▶ STATED PROBLEM A: Copy the records word for word from the line containing "You are a computer-use" through the end of the records, with both of those lines included. Leave the pictures out of your copy.

......

Export commodity pricing mixed bag for NZ in August

ANZ economist Susan Kilsby says the bank expects the currency to fall further in coming months, supporting export returns. Photo: Supplied
ANZ economist Susan Kilsby says the bank expects the currency to fall further in coming months, supporting export returns. Photo: Supplied
It was a mixed bag of export commodity pricing for August, with modest winter recoveries in dairy and forestry offsetting softer meat and aluminium pricing.

In local currency terms the ANZ World Commodity Price Index (WPI) showed a gain of 3.9%, largely salvaged by a 2.1% fall in the New Zealand dollar trade weighted index for the month.

At 294.5, the WPI index remains off May's high of 309.8.

ANZ agricultural economist Susan Kilsby said the bank was forecasting further downward currency movement in the coming months, supporting export returns to New Zealand producers.

The report showed a month-on-month improvement of 1.3% in dairy prices, which have a 38% weighting on the index, on the back of firmer milk power prices, although butter prices softened.

The forestry price index lifted 0.7% in August following a sharp downward correction in July.

Ms Kilsby said the fall in the in-market price of logs in China earlier in the winter had resulted in a decrease in the quantity of trees being felled in New Zealand as some small woodlot owners elected to leave trees standing.

......

▶ STATED PROBLEM B:
Using the article on August export commodity prices, decide whether each statement agrees with it. Answer yes or no for each one and quote the words from the article that settle it.
(i) The forestry price index rose 0.7% in August.
(ii) In August the WPI index stood above its May high.
(iii) Dairy prices carry a 38% weighting on the index.

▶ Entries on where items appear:
......

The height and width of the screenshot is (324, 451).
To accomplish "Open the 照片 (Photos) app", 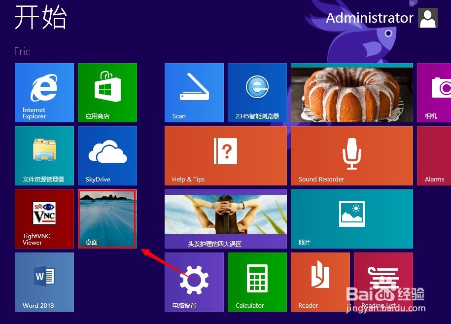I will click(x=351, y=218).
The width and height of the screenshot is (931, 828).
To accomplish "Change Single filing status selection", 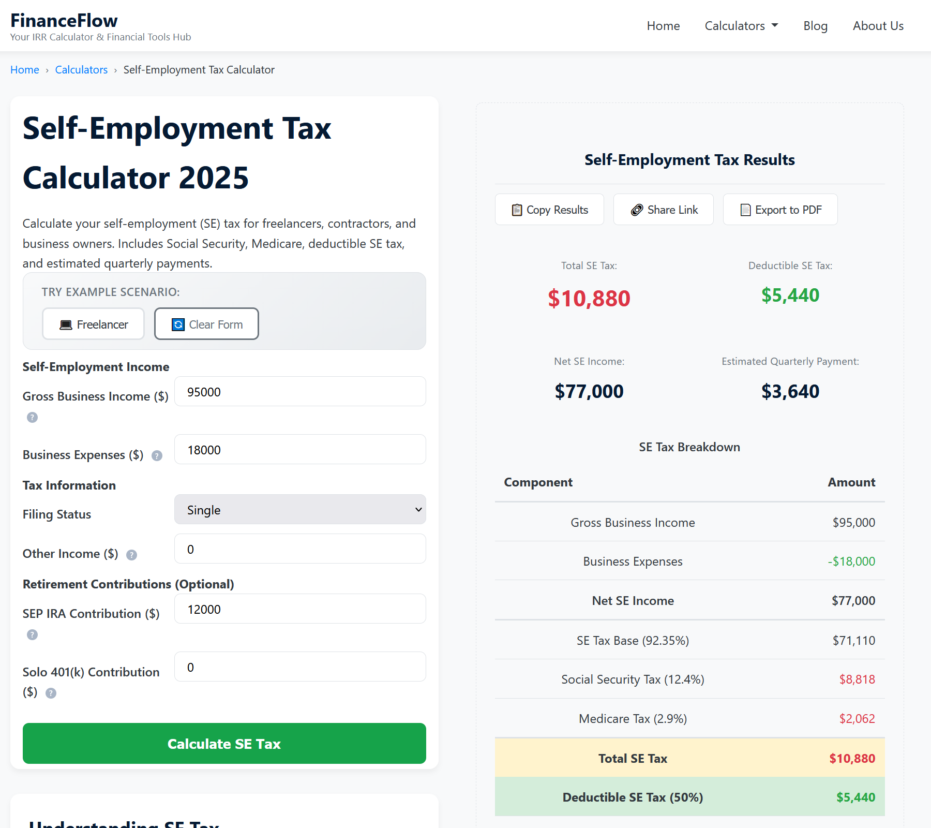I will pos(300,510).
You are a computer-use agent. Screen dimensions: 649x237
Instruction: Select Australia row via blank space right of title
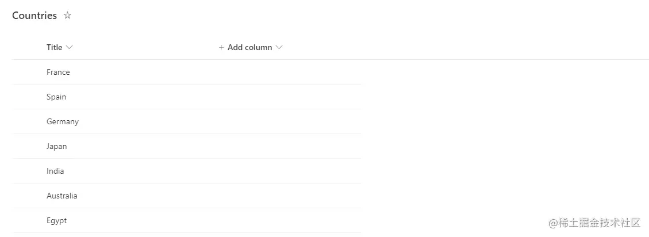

......

▶ FULL RESPONSE A:
You are a computer-use agent. Screen dimensions: 649x237
Instruction: Select Australia row via blank space right of title

▶ FULL RESPONSE B:
(i) Yes: "The forestry price index lifted 0.7% in August following a sharp downward correction in July."
(ii) No: "At 294.5, the WPI index remains off May's high of 309.8."
(iii) Yes: "dairy prices, which have a 38% weighting on the index"